«Tenir des élections est un processus difficile. Heureusement, malgré toutes les embûches, la nation a réussi à les tenir et aujourd’hui, nous pouvons voir pour qui les gens ont voté», a déclaré à la presse Fazil Ahmad Manawi, chef de la Commission électorale indépendante (CEI), en proclamant les résultats.

En l’absence de partis politiques, la nouvelle Assemblée nationale, traditionnellement dominée par des chefs de guerre, des technocrates et des notables, qui ont rarement réussi à s’unir, n’est pas de nature à peser dans un pays où le président Hamid Karzaï concentre l’essentiel des pouvoirs.

Le chef de l’Etat a été installé puis maintenu à la tête du pays grâce à la présence de plus de 150 000 soldats des forces internationales qui combattent l’insurrection des talibans. Il a été réélu en 2009, également à l’issue d’un scrutin entaché de fraudes massives.

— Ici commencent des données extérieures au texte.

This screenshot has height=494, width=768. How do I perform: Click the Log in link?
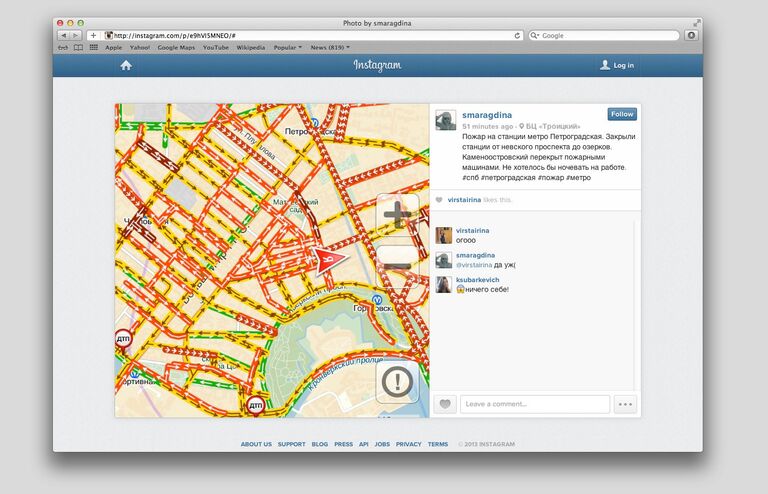(617, 65)
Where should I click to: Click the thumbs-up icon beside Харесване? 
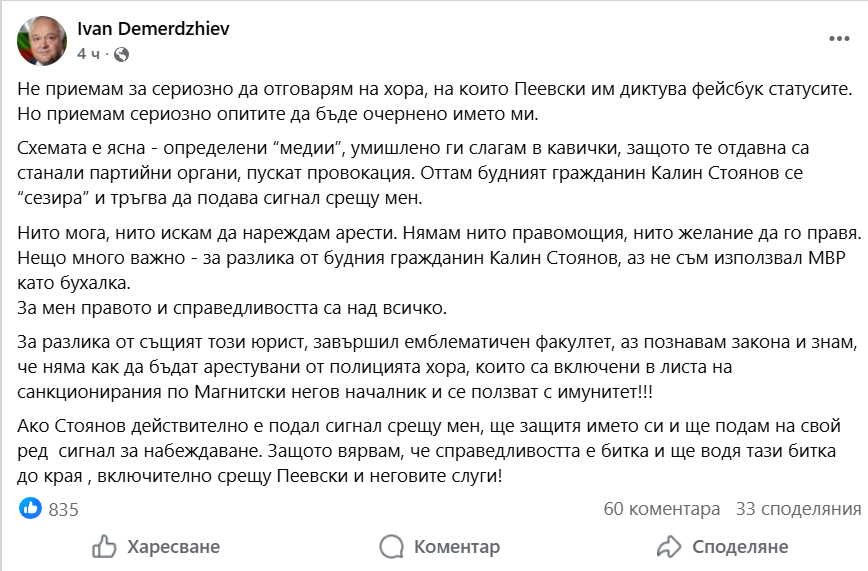coord(104,547)
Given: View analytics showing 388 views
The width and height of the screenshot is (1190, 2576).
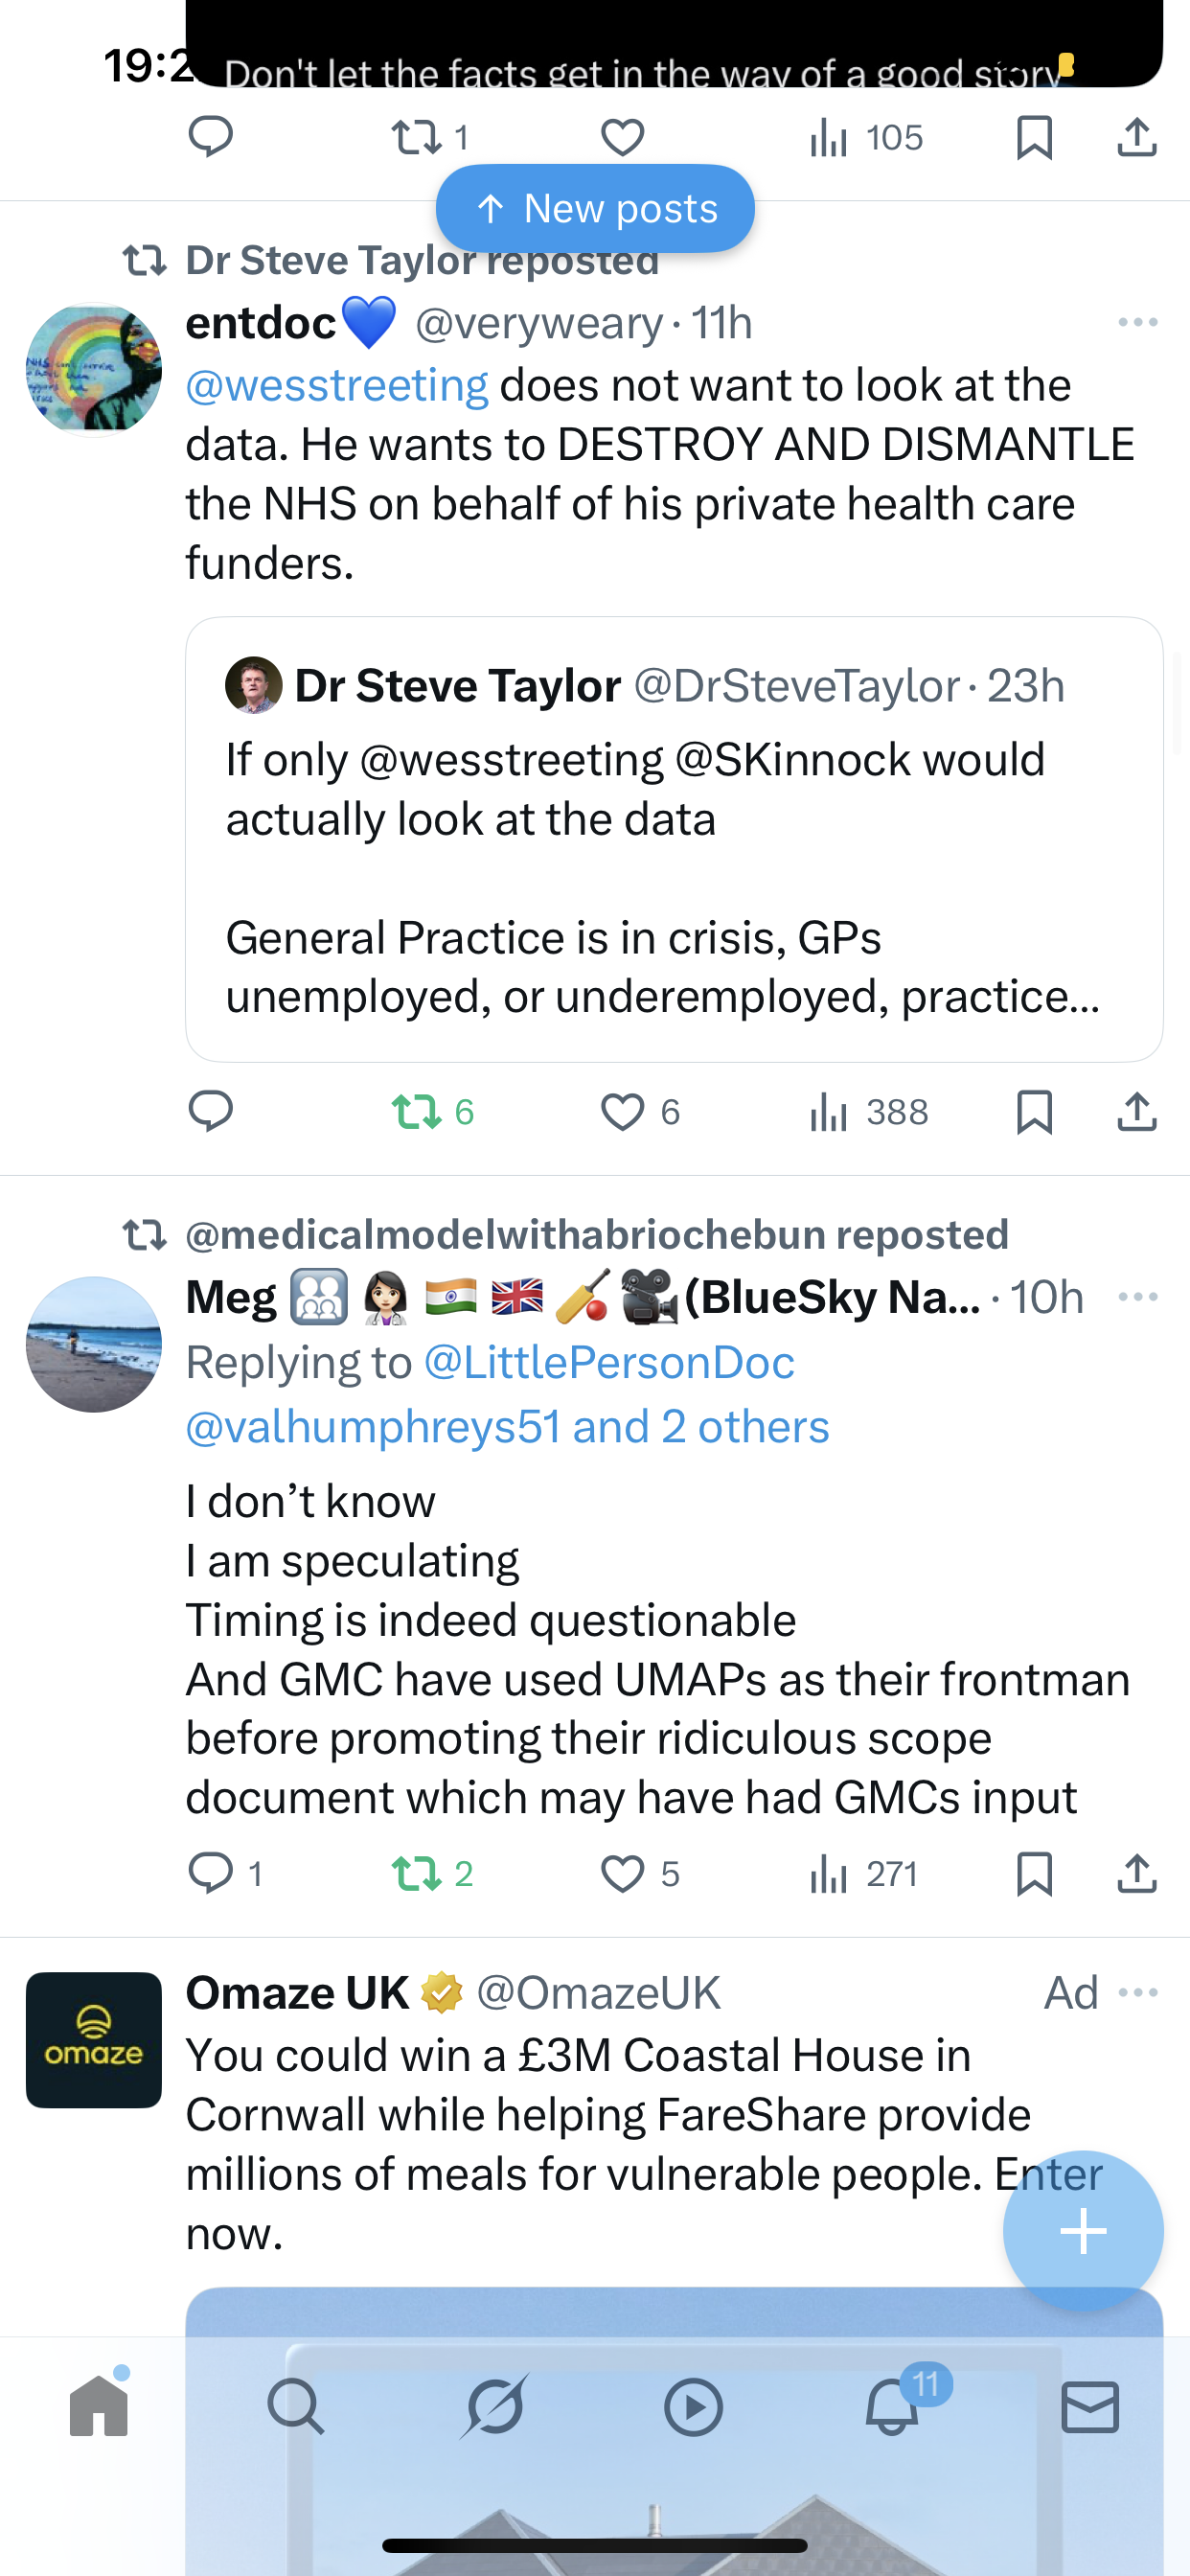Looking at the screenshot, I should 868,1112.
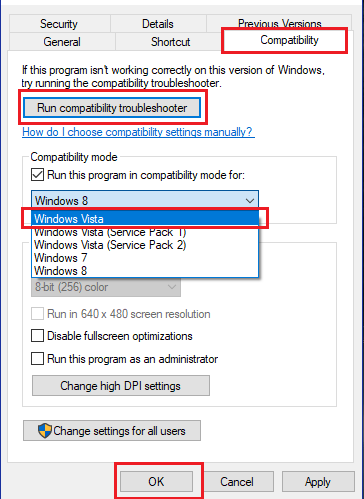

Alors que la participation s’annonçait déjà très faible (autour de 40%), il y a un mois, la CEI avait annoncé l’invalidation de près d’un quart des quelque 5,6 millions de bulletins de vote glissés dans les urnes pour désigner les 249 députés. La CEI avait déjà disqualifié 19 candidats déclarés vainqueurs au fil des résultats préliminaires.

Fazil Ahmad Manawi a pourtant qualifié mercredi le scrutin de «grand succès» pour «le gouvernement afghan et (ses) amis de la communauté internationale». Il a toutefois précisé que les résultats annoncés mercredi ne comprenaient pas ceux d’une des 34 provinces.

Initialement prévue le 30 octobre, la publication des résultats a été retardée par les enquêtes sur les fraudes. Bourrage d’urnes, fausses cartes d’électeur, vote sous pression ou forcé, le scrutin avait été marqué par des irrégularités le jour du vote et par des attaques des insurgés qui avaient fait des dizaines de morts et de blessés.

La commission chargée d’enquêter sur ces violations a reçu près de 6000 plaintes pour irrégularités et possibles fraudes. Les alliés occidentaux – Etats-Unis au premier chef, dont les troupes composent plus des deux tiers des forces internationales sous la bannière de l’OTAN – avaient espéré que ces législatives permettraient de redorer le blason du gouvernement Karzaï.